Mikhail: Even though President Trump promised to remove himself from the day-to-day operations of his businesses, he refused to divest his ownership interests in those companies. As a result, he continues to earn profits, advantages, and benefits from commercial transactions with foreign governments. The Constitution forbids federal officials from doing this without the consent of Congress. It's an important issue because the Constitution is the "supreme law of the land" and the foundation of our democracy.
Cillizza: How big a deal was the court ruling earlier this week that allowed the emoluments case to proceed? What's the big takeaway from the judge's ruling?

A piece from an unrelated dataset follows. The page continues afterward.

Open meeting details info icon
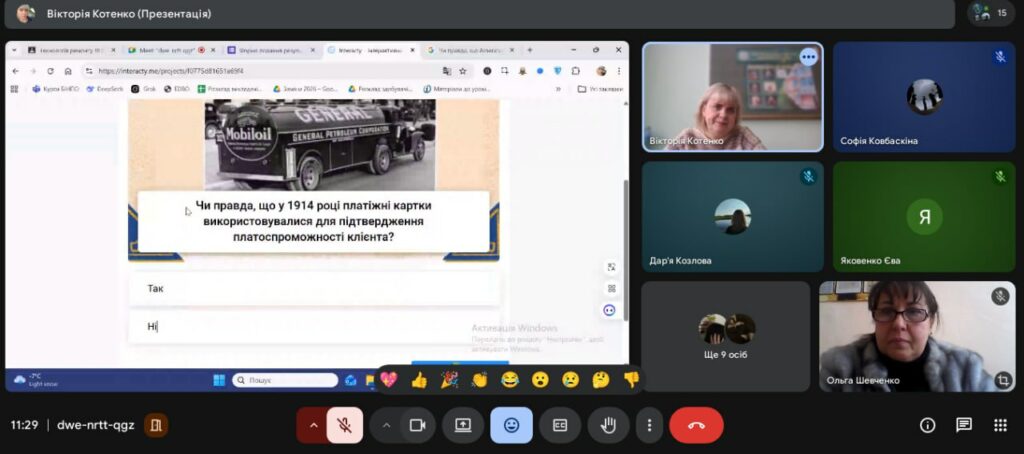The image size is (1024, 454). pyautogui.click(x=927, y=425)
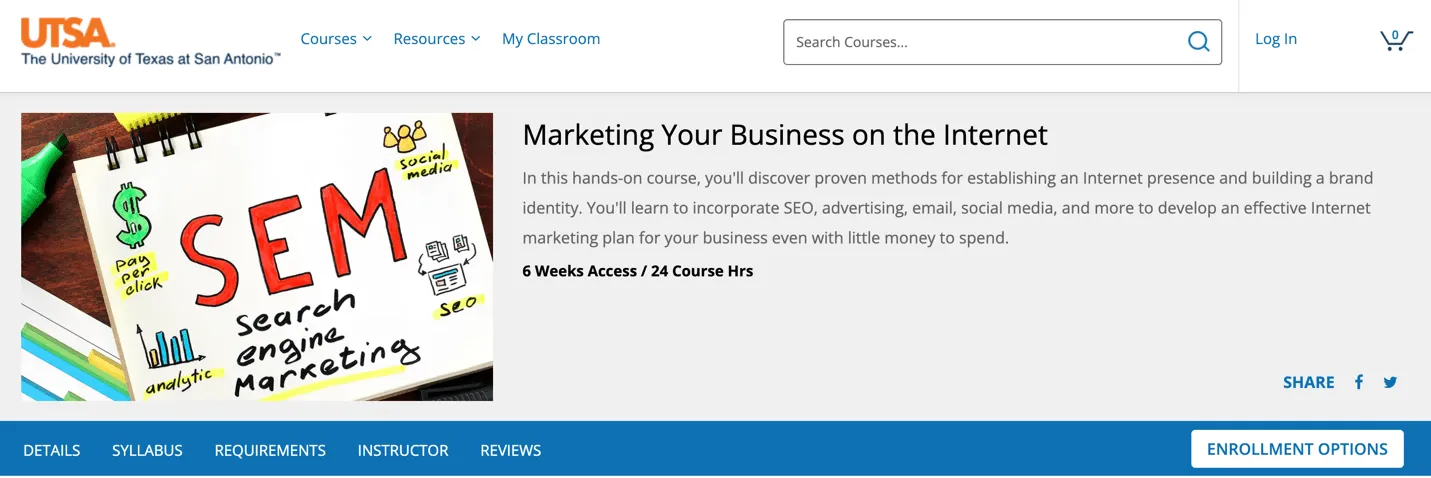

Mikhail: This week's ruling was a very big deal because it was the first time a federal judge has decided on the constitutional meaning of "emolument." Judge (Peter) Messitte wrote a thoughtful and well-researched opinion after carefully considering all of the relevant arguments presented to him by the President, the attorneys general of Maryland and the District of Columbia, and many independent experts. The main takeaway is that the judge denied President Trump's motion to dismiss the case and held that the type of commercial profits he has been receiving from foreign governments are covered by the clause.
Cillizza: What's the worst-case scenario for Trump in the legal proceedings surrounding emoluments? Best-case?

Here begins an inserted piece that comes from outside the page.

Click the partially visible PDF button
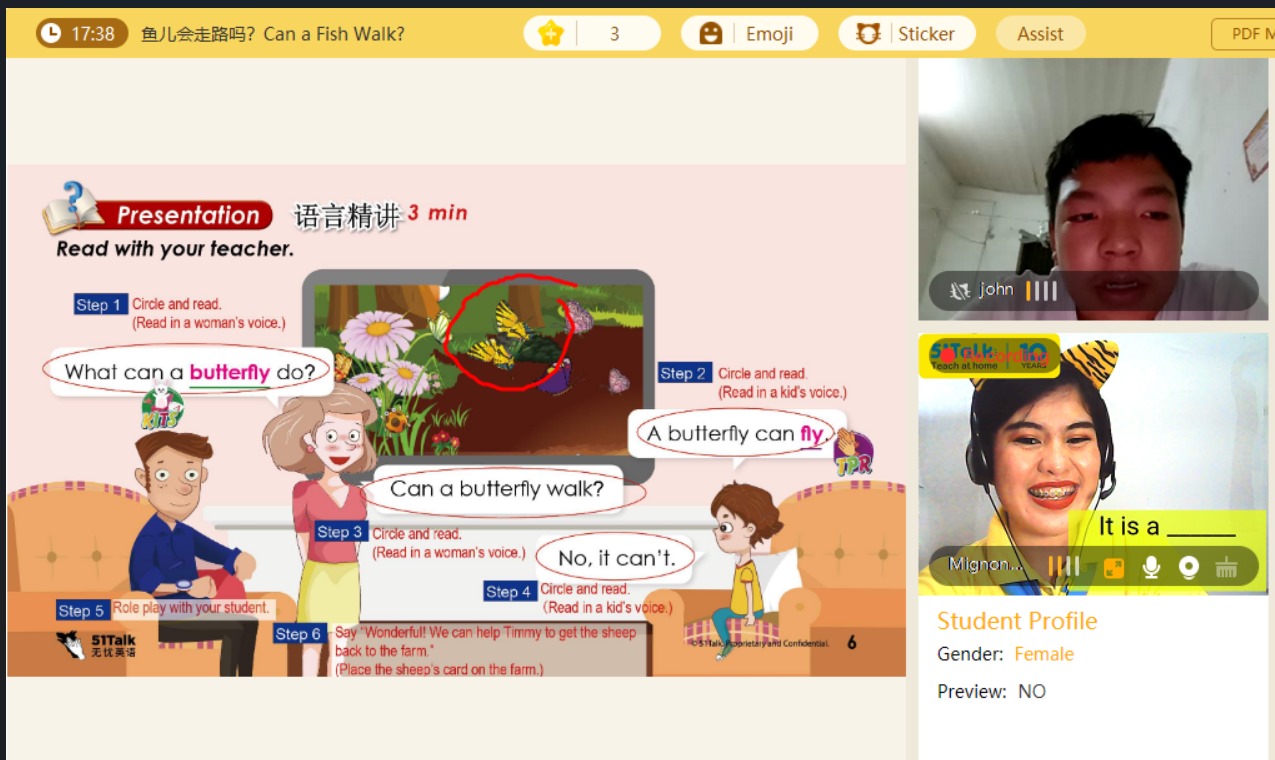This screenshot has height=760, width=1275. click(x=1246, y=34)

Mikhail: Ultimately, the worst-case scenario for President Trump is that this case will effectively force him to choose between continued ownership of his businesses and his presidency. This might happen if a federal court orders the President to divest his ownership interests in his companies or to stop doing business with foreign governments. The emoluments clause violations uncovered by this lawsuit also could conceivably enter into impeachment proceedings against him. By contrast, the best-case scenario for President Trump would be if Judge Messitte's decision to let this case go forward gets overturned on appeal, and if the other lawsuits against him fail as well. In that case, several plaintiffs would have tried to bring a halt to the President's alleged violations, but the President would have ultimately prevailed.
Cillizza" Finish this sentence: "How this case gets resolved will have a __________ impact on future presidents and their businesses." Now, explain.
President Trump is unique in the extent to which he has refused to play by the rules that have been applied to every other president. All other modern presidents have willingly complied with the constitutional norms, federal laws and established customs designed to prevent corruption, conflicts of interest and undue foreign influence.
[Editor's note: Trump is also unique in that he has a massive business empire with his name plastered all over it, complicating attempts to totally distance himself from it.]
Furthermore, President Trump is unique in the extent to which he has flouted these norms, laws and customs. No other individual has ever entered office intending to maintain such a vast business empire while also serving as President. It seems reasonable to assume -- or at least to hope -- that the United States will not face this problem again, either because the federal courts will eventually enforce the Constitution or because no one will ever test its limits in this way again.
On the other hand, a more pessimistic take would be that the genie is now out of the bottle. Particularly if President Trump manages to win these lawsuits, future presidents might also seek to profit off the presidency. In that case, the anti-corruption principles embedded in the Constitution will have been dramatically undermined -- and the United States will be much worse off as a result.